In this Thematic Series, you will find a fine assortment of forefront contributions in the field of manipulation and modification of aromatic compounds. Since it is a “moving” Series, my introductory comments required synchronization in order to adequately reflect the breadth of the contributions.
A cornucopia of reports, representative of the subject areas described above, demonstrates the current activity in aromatic chemistry. For example, the DoM reaction as applied to the construction of molecules of value for asymmetric synthesis is nicely presented by Rob Britton; lithiation chemistry in service of heterocyclic synthesis and modification is clearly demonstrated by the work of Jonathan Clayden, Jacques Mortier and Keith Smith; the major influence of DoM tactics are comprehensively demonstrated by the review of Marco Ciufolini; the new wave of very useful magnesiation and zincation is developed by Paul Knochel and Roberto Sanz; a hint of the potential of meta metalation by mixed metal/amide bases is posited by Robert Mulvey; and the application of such base combinations for the ready construction of planar chiral metacyclophanes is delightfully revealed by Donal O’Shea; striking evidence of the power of aryl metal species, derived from metal–halogen exchange, for transition metal-catalyzed cross-coupling reactions towards biaryl synthesis is furnished by Frederic Leroux; the next generation of heteroaromatic functionalization through C–H activation may be gleaned from the review of the Rouen group presented by Christophe Hoarau. From the breadth of topic coverage, you will see that the “moving” Thematic Series covers a modern “moving” field.

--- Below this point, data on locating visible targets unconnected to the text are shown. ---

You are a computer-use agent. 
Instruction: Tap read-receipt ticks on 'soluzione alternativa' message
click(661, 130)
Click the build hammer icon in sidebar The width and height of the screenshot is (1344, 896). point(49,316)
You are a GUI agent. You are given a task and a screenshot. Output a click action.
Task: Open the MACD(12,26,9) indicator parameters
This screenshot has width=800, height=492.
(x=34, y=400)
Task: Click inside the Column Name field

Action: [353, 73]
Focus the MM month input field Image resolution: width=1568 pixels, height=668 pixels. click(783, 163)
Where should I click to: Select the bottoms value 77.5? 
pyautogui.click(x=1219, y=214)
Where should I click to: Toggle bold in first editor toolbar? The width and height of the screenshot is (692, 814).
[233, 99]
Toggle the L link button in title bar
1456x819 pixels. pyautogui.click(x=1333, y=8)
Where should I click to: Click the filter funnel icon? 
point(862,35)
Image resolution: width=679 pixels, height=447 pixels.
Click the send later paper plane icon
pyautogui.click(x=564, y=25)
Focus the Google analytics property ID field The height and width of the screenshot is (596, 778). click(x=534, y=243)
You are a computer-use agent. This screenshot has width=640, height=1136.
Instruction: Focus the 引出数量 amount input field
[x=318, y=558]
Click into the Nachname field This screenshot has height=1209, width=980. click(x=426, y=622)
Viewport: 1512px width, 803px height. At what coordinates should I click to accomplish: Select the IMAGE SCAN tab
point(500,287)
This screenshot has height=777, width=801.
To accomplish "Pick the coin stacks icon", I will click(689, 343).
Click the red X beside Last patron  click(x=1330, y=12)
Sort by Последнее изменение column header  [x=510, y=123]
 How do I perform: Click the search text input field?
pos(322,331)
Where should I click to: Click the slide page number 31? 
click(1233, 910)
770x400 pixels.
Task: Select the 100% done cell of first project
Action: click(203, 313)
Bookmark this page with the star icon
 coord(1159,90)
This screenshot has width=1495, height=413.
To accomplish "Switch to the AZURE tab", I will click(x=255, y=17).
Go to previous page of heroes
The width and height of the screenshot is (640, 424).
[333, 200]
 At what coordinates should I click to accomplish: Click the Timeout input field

I hope that the taste of topics covered vis-à-vis the above generalizations will stimulate the palate for the preparation of future Thematic Series highlighting progress in synthetic aromatic chemistry. My wish is that you will find the chemistry in this Thematic Series to your interest and utility, and hence read past the graphical abstract. I thank authors and all coauthors for their meticulously prepared contributions for which it has been my privilege to serve as editor.